La faute reprochée par la Sas Bouygues Immobilier aux intimés selon laquelle ils l'auraient seule assignée le dernier jour du délai décennal sans même assigner les autres parties et l'assureur dommages-ouvrage, la privant ainsi de toute possibilité d'exercer valablement ses recours relève du fond.
Ce moyen sera rejeté. La décision du premier juge ayant fait droit à la demande de complément d'expertise sera confirmée.
Sur les demandes accessoires
Les parties n'ont pas sollicité l'infirmation des dispositions de l'ordonnance critiquée au titre des dépens et des frais de procédure. Il n'y a donc pas lieu de les remettre en cause.
Partie perdante, la Sas Bouygues Immobilier sera condamnée aux dépens d'appel.

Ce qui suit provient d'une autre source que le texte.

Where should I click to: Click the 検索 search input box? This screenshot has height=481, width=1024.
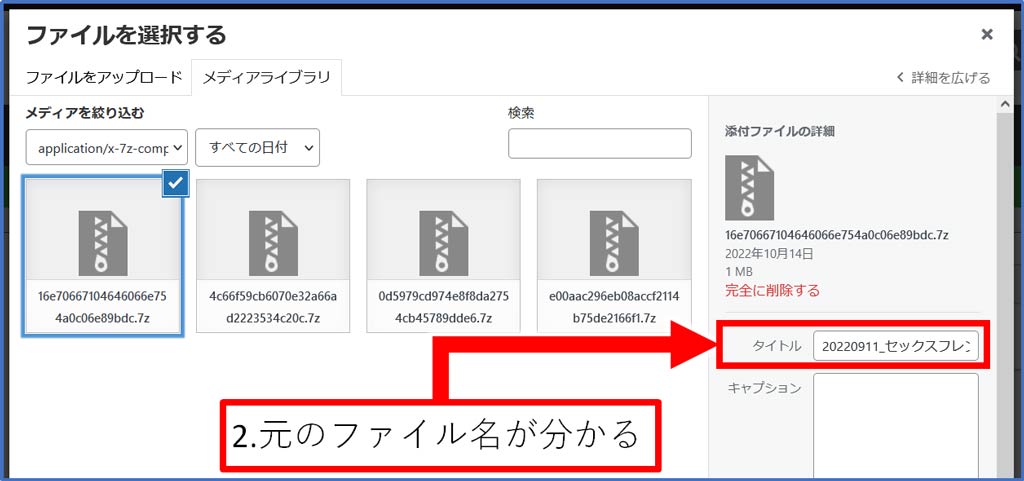click(x=599, y=144)
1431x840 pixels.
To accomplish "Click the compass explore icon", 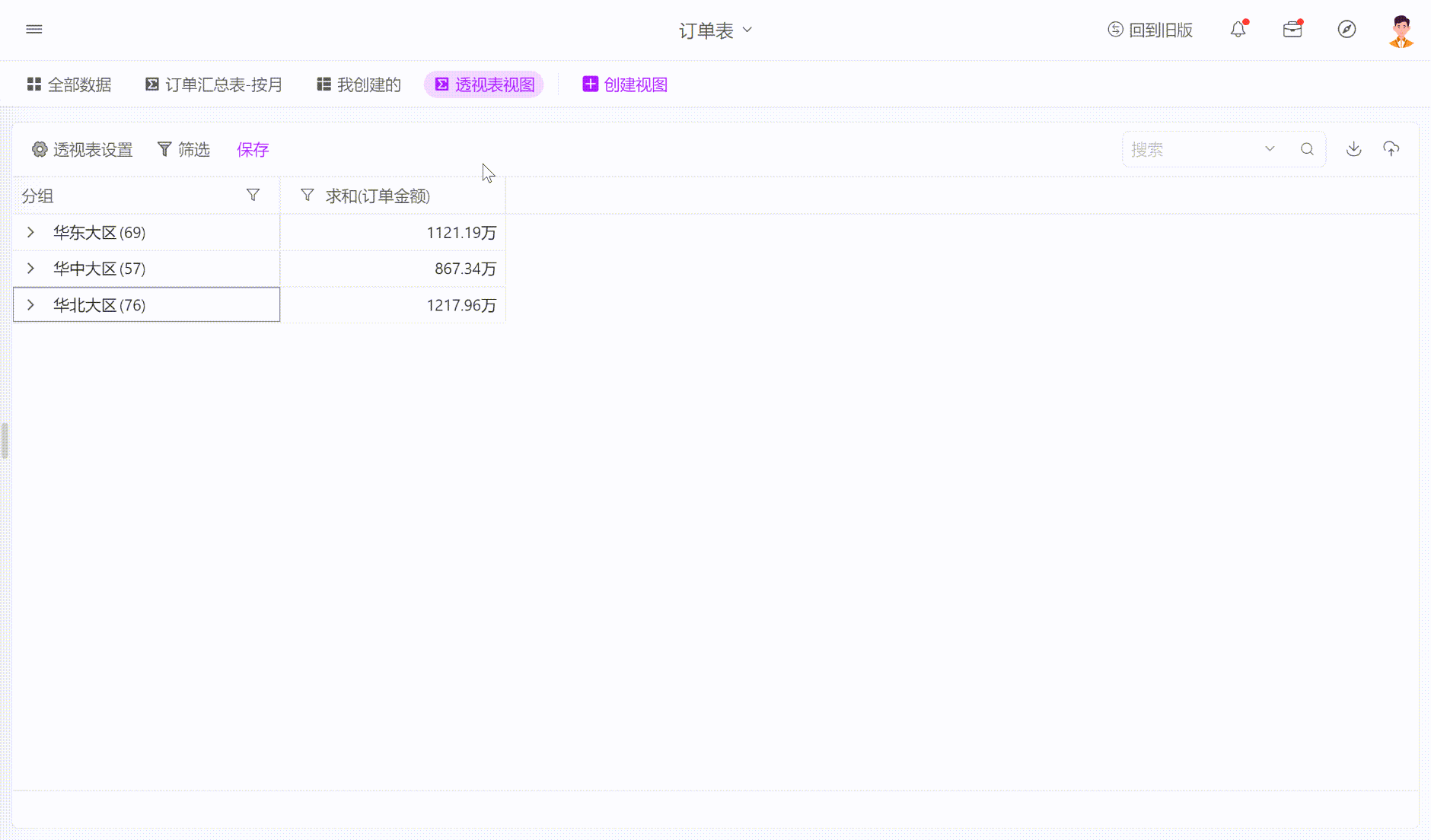I will (1347, 30).
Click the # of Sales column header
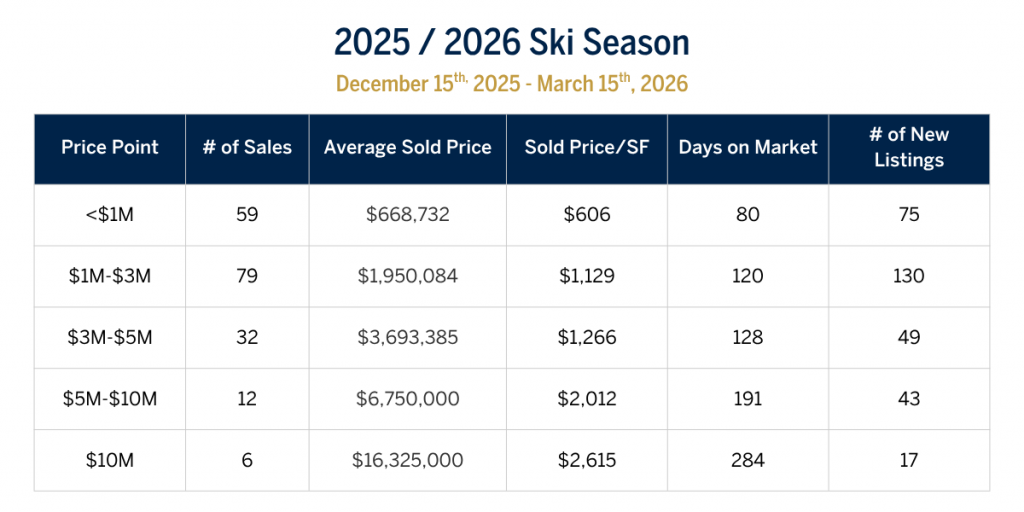Screen dimensions: 1024x512 pos(247,148)
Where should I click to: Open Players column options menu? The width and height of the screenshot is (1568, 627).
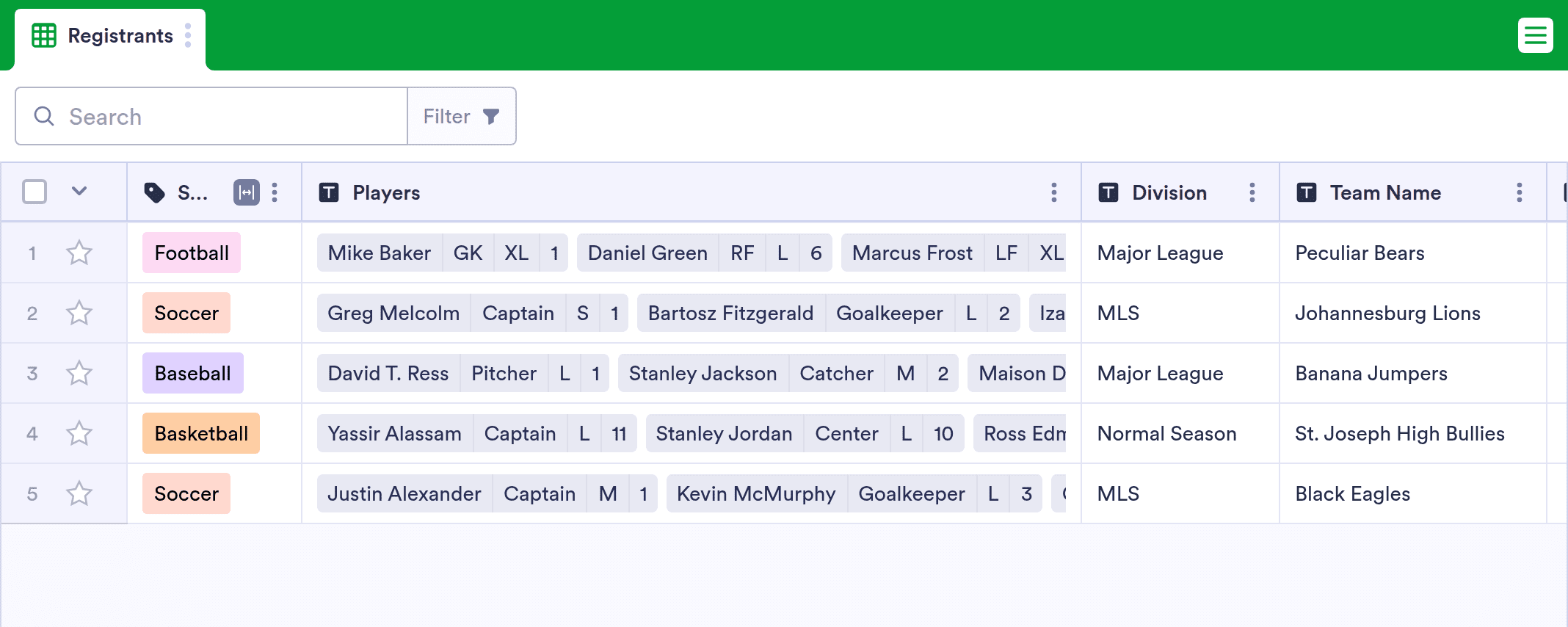pyautogui.click(x=1054, y=192)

Il n'est pas inéquitable de la condamner également à payer aux intimés, pris ensemble, la somme de 3 000 euros au titre de leurs frais non compris dans les dépens exposés à l'occasion de la procédure d'appel.
PAR CES MOTIFS
La cour, statuant par arrêt contradictoire, mis à disposition,
Dans les limites de l'appel formé,
Confirme l'ordonnance entreprise,
Y ajoutant,
Condamne la Sas Bouygues Immobilier à payer au syndicat des copropriétaires de l'immeuble [Adresse 16], à M. [O] [X] et à son épouse Mme [Z] [R], à M. [E] [J], à Mme [A] [E] veuve [S], à M. [D] [M] et à son épouse Mme [Y] [C], et à Mme [K] [T] épouse [P], pris ensemble, la somme de 3 000 euros sur le fondement de l'article 700 du code de procédure civile au titre de la procédure d'appel,
Déboute les parties du surplus des demandes,
Condamne la Sas Bouygues Immobilier aux dépens d'appel.